That said, it fits neatly with the middle-class drive to consolidate resources which informs the film’s wider network of relationships. Alice’s Josh dreamily gets into business school just when she most fancies him; Alice’s short-term boyfriend David (Damon Wyans, Jr), is a property developer who happens to “own” the building next to her office on Wall Street. Anyway, Meg’s pregnancy develops apace, and she happens to meet a devoted would-be house-husband Ken (Jake Lacey) who doesn’t mind that her baby isn’t his – also, he’s a receptionist. This is the film’s progressive blip. Still, progressive as Ken is on baby matters, his first words to her in bed are the rather atavistic: “Your body’s awesome!”
#3. Be yourself
Lucy, meanwhile, has been explaining her OCD approach to dating to him while at the bar eating peanuts. At first he finds her tactics repulsive, but it isn’t long before he warms to her. However – in punishment for his playboy ways – the feeling isn’t reciprocated, and he watches in horror as Lucy falls into the arms of the completely charmless bookstore manager George (Jason Mantzoukas) who – unlike the rest (himself included) – was ready to “put a ring on it”.
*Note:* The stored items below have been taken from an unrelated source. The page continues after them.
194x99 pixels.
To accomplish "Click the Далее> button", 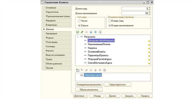I will pos(113,96).
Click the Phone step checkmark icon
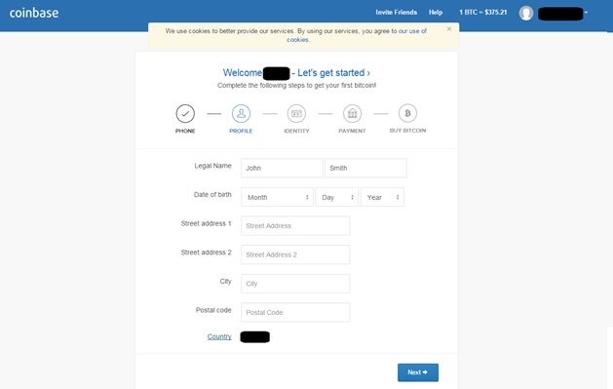This screenshot has height=389, width=613. tap(185, 114)
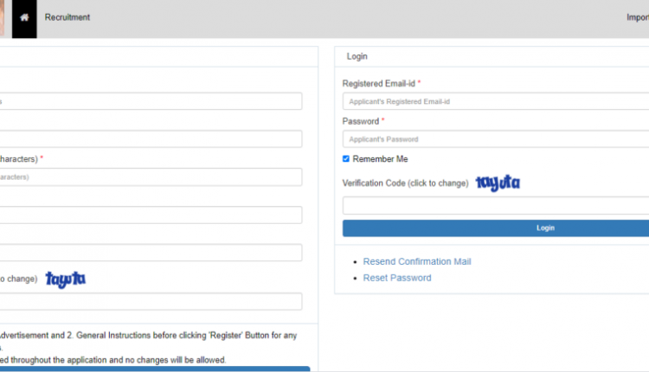649x372 pixels.
Task: Click the 'Login' panel header
Action: [357, 56]
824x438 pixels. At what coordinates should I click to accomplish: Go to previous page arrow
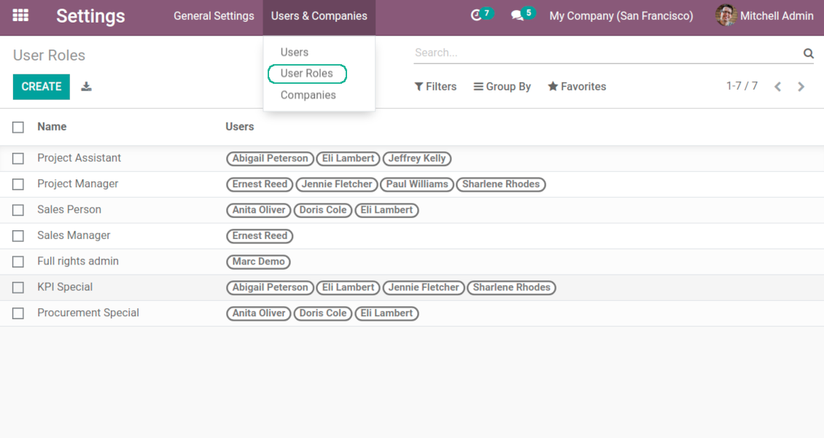click(x=778, y=87)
Lucy and Tom. © Warner Brothers
But back to Alice. Poor girl; something about her just doesn’t stick. Even men find her forgettable – witness Josh, Tom and David. This, Robin helpfully points out, is because unlike her, Alice constantly falls into men’s “dicksand”, losing herself in the age-old female trance of phallus worship. This is the wake-up call she needs. To be single is to be yourself! Off she goes to the Grand Canyon for a solo dawn hike. Men, shmen.
So why leave out Tinder and the like? My hunch is that any sense of truly modern dating would complicate a film that tracks along two simple lines: one, singleness is alright if you really go single (shun meaningless sex, deceitful ex-boyfriends, the easy path in general) and two, singleness is for achieving your dreams, and finding yourself outside the bedroom.
So this is a curiously staid movie: more traditional even than Sex and the City, some of whose characters ultimately reject traditional roles. Here, there is a pot of romantic gold at the end of the rainbow for the deserving, whether in the form of a husband (Lucy) or the self (Alice). And Alice’s singleness is clearly just a pause before the right relationship comes along. So the film stays firmly within traditional lines, advancing the 1960s idea that to find someone else you must find yourself first. The idea that you might never want to find “the one” is beyond its reach.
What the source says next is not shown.